We have a pretty solid house. It’s not going to fall down anytime soon (God willing). But the wind at 3 a.m. in the morning shook us at our very foundation. It didn’t last long, this wicked wind that came from nowhere, but the windows were rattling and the walls were moaning.

Eyes closed as I kept sleep close enough to fall back into, I could envision the world outside as the fury increased, the landscape rushing by on the gusts of the changing weather front. No doubt, it is winds like that which inspire writers to create strange winds of change in stories. I am reminded of Something Wicked This Way Comes for some reason. I don’t want to be.

It was that kind of wind. Not a kind breeze. But a gust that could move you into something strange and unknown. I huddled closer to the blanket.

The dog got up from one of the kids’ rooms, clicking his paws on the hardwood floor in the hallway. No doubt, he was wondering: what the heck was that? And then he disappeared again, finding comfort downstairs in his crate. He knows a thing or two.

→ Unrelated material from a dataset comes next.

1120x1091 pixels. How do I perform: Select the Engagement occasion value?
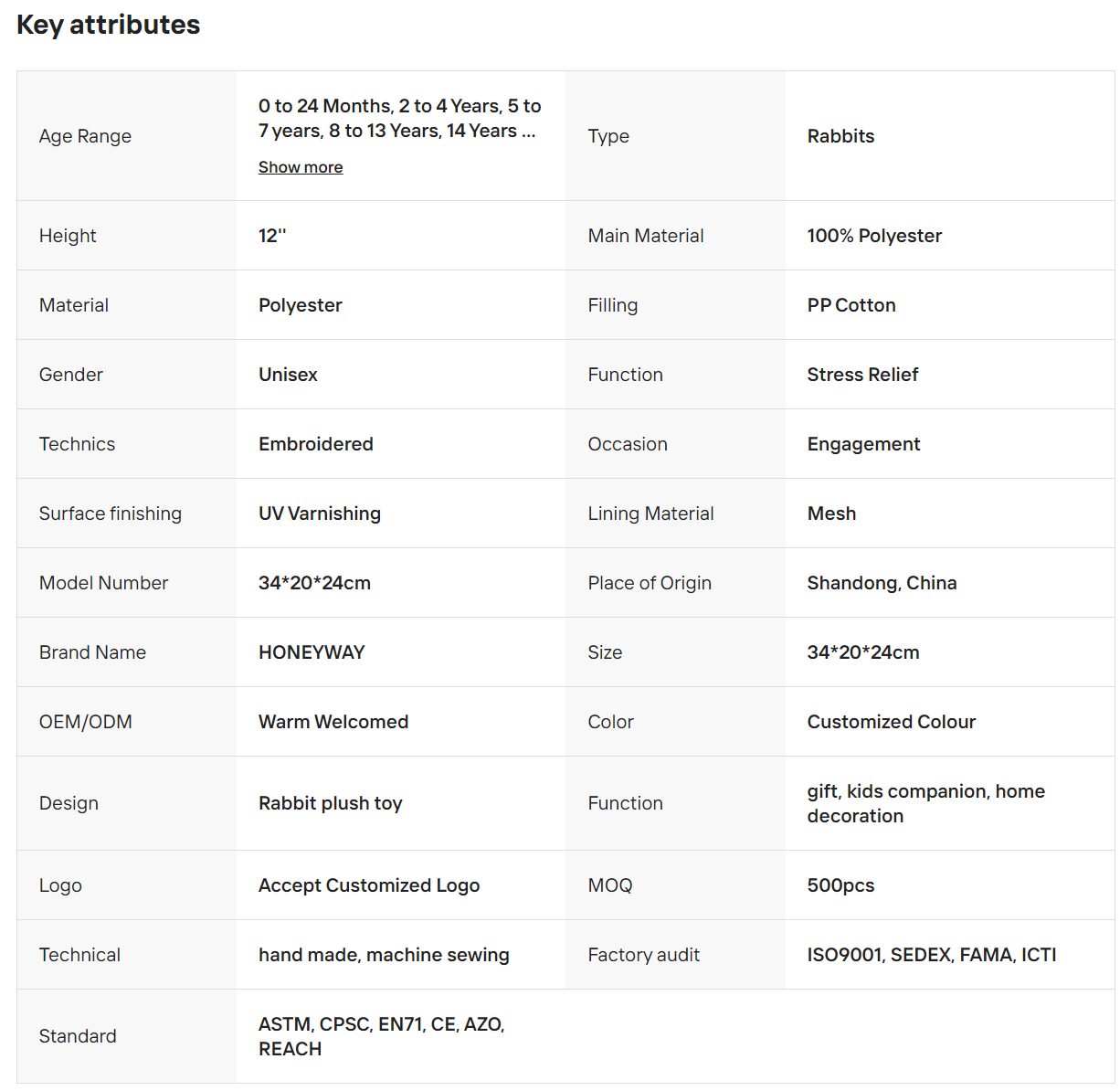(x=863, y=444)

So does the wind. I wonder, though, where that wicked wind went when it left us at 3 a.m. in the morning? Did it find you? Did it leave you with a story, too?

flickr photo shared by Annadriel under a Creative Commons ( BY-NC-SA ) license

Peace (in the shakerattleroll),

  1. The wind was like that yesterday in our neck of the woods. My boys didn’t want to play outside for very long because they were freaked out by how gusty it was. We are surrounded by trees, and there were too many that seemed to be reaching for them. I was curious of my older son’s reaction: He asked me again and again WHY is it so windy? He wanted an explanation, while the younger just wanted assurance that the trees would not fall. Two different reactions to the same thing!

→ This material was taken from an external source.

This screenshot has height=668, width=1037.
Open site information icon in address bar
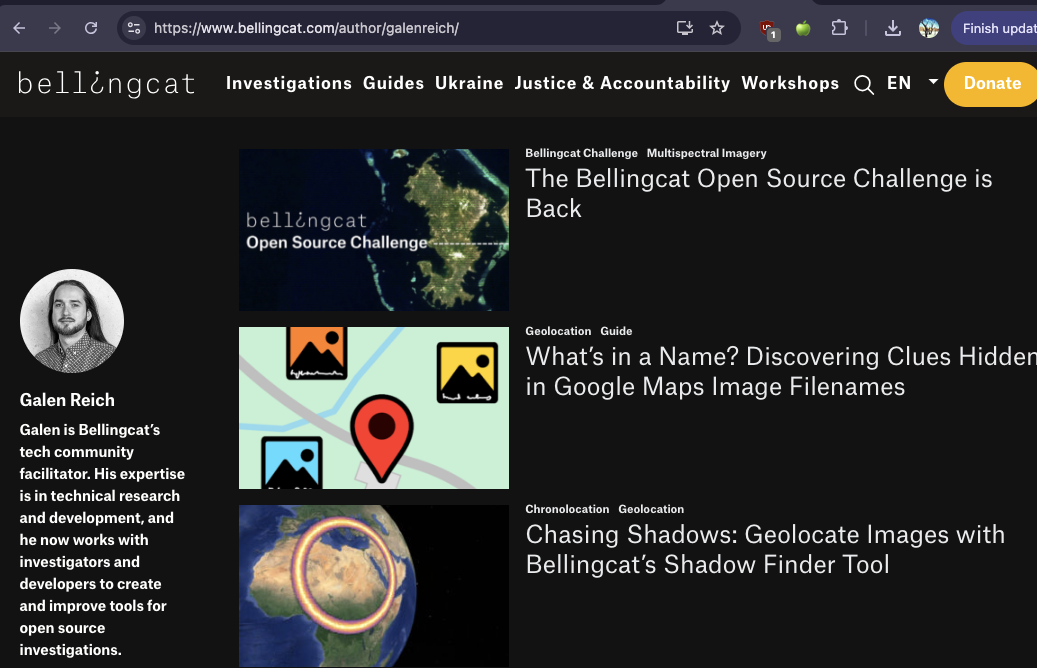134,28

    • The wind is an unknown entity – coming unexpectedly at times, and with great power — so although a discussion about air pressure might scientifically help your one son understand the nature of wind, the real mystery is what your younger son worried about: what will happen now that the wind is here?

  2. It’s bad enough in the daylight to experience a wicked wind, but in the dark of the early morning hours it becomes a whole different being. Glad you didn’t discover any damage when daylight emerged. I often see trees like the one in the photo, when we drive across the country and it hurts to see that this plant has been whipped by the wind so long and often that the shape is altered.